Today I will be showing how to do MySQL Injection with Havij. This will be explained in steps and pictures. Have fun watching!

Step 1: Finding a vulnerable website.

1.1 - Open up the program and you will get this window.

1.2 - Once that's open, you will have to select a dork. I am using a PHP dorp in this example. After you have selected the desired dork press on Scan and it'll show the results in the Result Pane.

1.3 - Now you want to send the results to the Sqli Crawler. You can do this by rightclicking in the Results Plane and select "Send to Sqli Crawler -> All"

1.4 - Now the Sqli Cralwer tab will open and all you have to do is press Crawl and it will check if the website is really vulnerable to SQL Injection.

1.5 - Now you have to press Export Results and place it somewhere where you can open it later.

---

Step 2: SQL Injection with Havij 1.15 Pro

2.1 - Open up Havij v1.15 Pro and enter the desired url. Then press Analyze and program will try to find the database. After he found a database click on Tables to view it.

2.2 - Click on the database that the program found and click on Get Tables. If there is no information_scheme then he will try to guess the tables for himself. Leave it running and wait for it to complete.

2.3 - So once that's done click on the desired Table. For me this will be users since I am more interested in that then articles. Click users and press Get Columns.

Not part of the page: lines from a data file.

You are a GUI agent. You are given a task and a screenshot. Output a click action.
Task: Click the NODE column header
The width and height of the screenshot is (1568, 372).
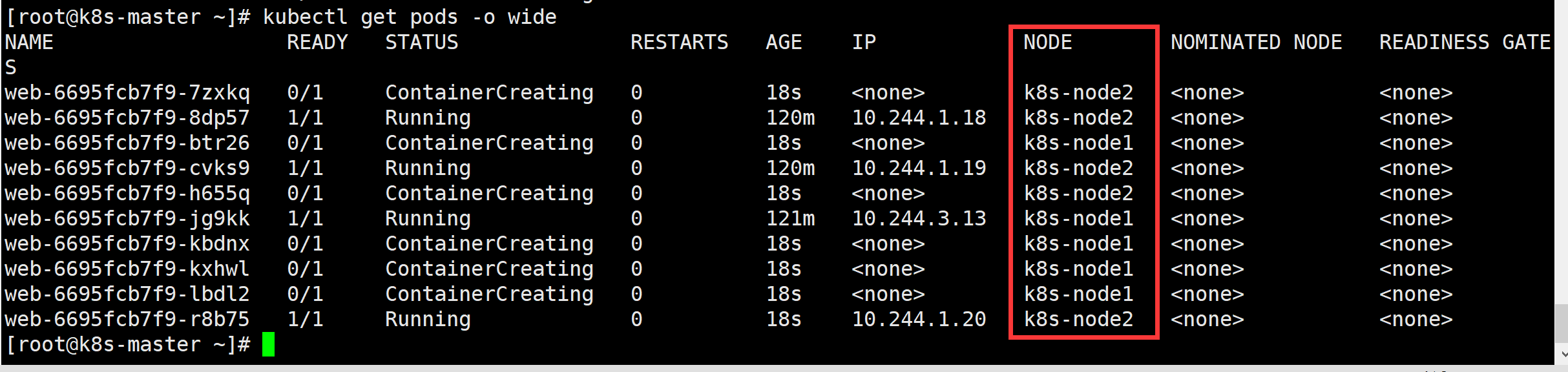(1047, 43)
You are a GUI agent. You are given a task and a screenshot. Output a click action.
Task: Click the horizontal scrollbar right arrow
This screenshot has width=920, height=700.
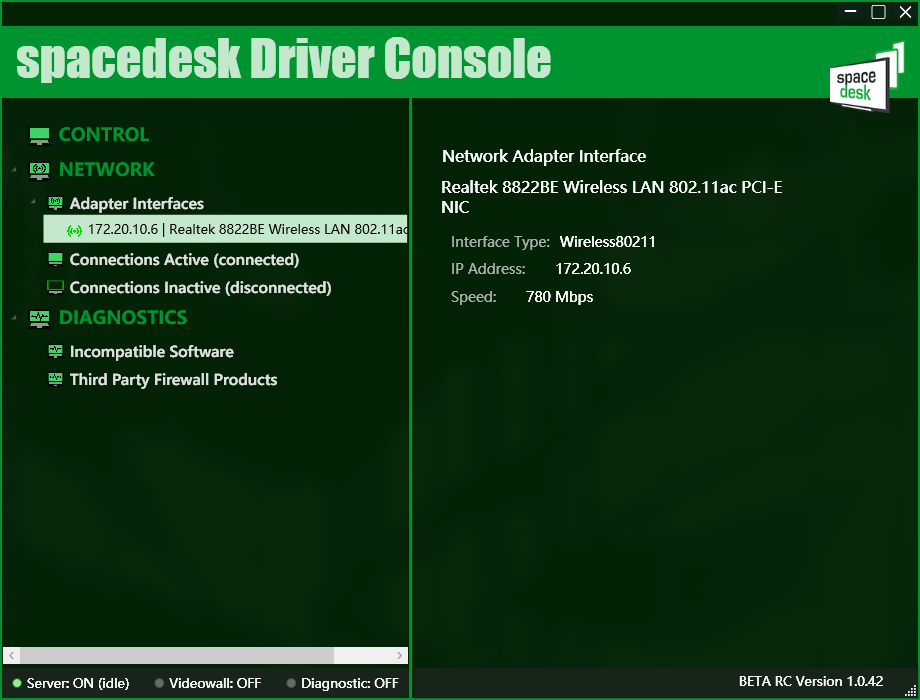(x=401, y=655)
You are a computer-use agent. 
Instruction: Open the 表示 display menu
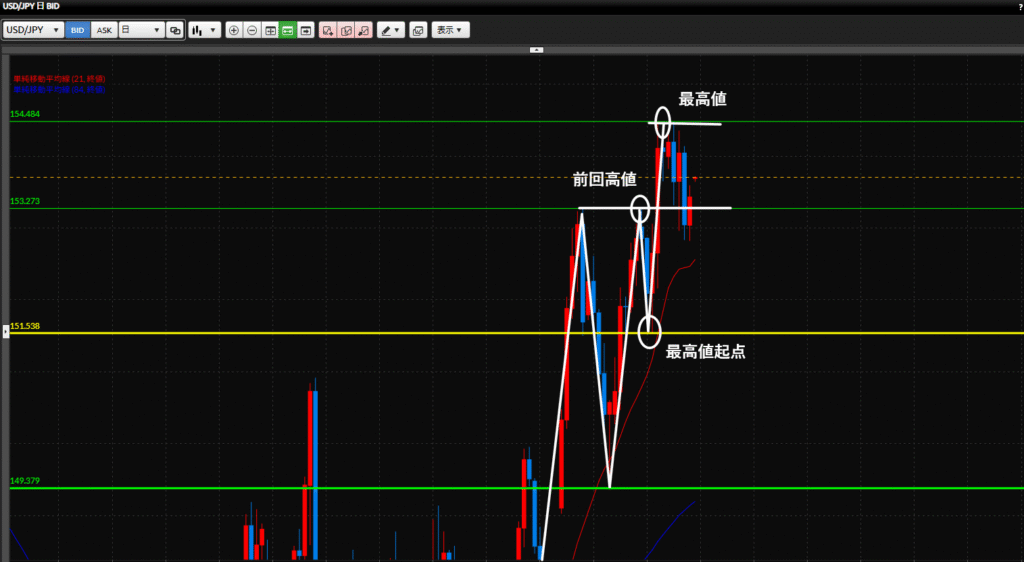(x=451, y=30)
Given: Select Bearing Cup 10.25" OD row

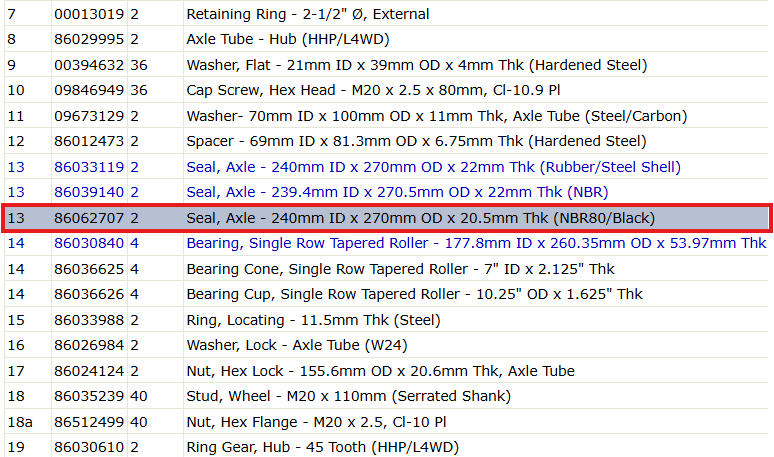Looking at the screenshot, I should click(x=387, y=294).
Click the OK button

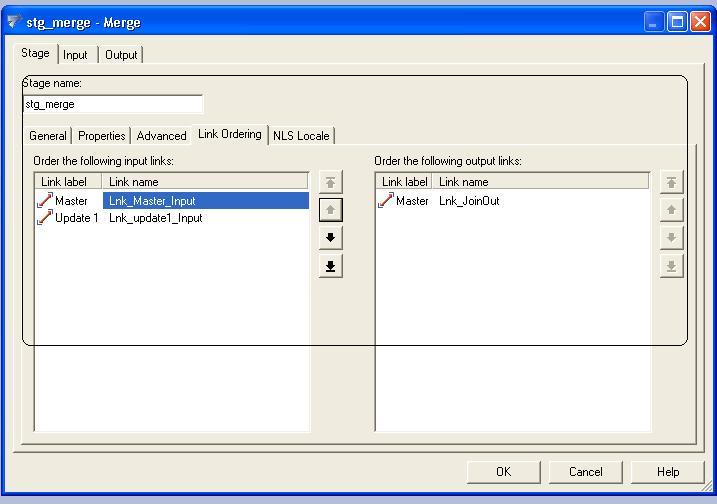point(503,472)
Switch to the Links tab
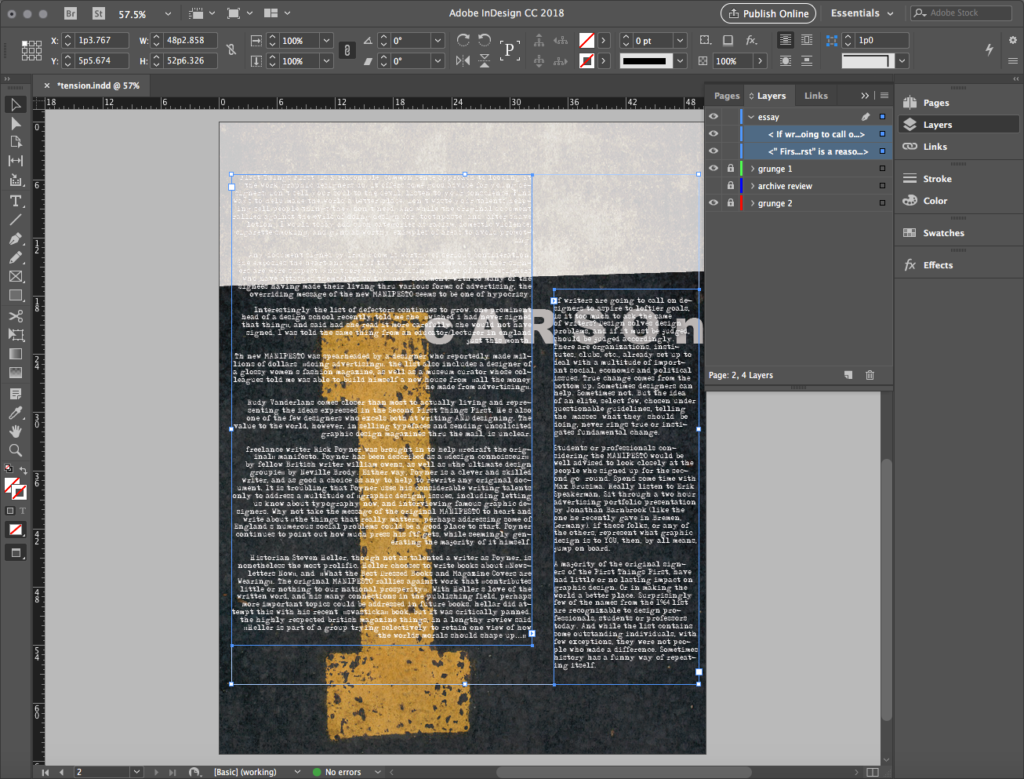This screenshot has width=1024, height=779. coord(816,96)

2.4 - Now that we have found the tables we want to see the data it holds. Select whatever table you want and press Get Data. Some databases has a lot of data in it and some don't. Please be patient while letting the program fetch the data.

---

Download:

- Sql Poizon v1.1 - The Exploit Scanner
- Havij 1.15 - Advanced SQL Injection

---

Well this is the end of the tutorial. It took me a good 30 minutes to write. I hope you guys enjoyed the tutorial and looking forward to write more tutorial for HF in the future.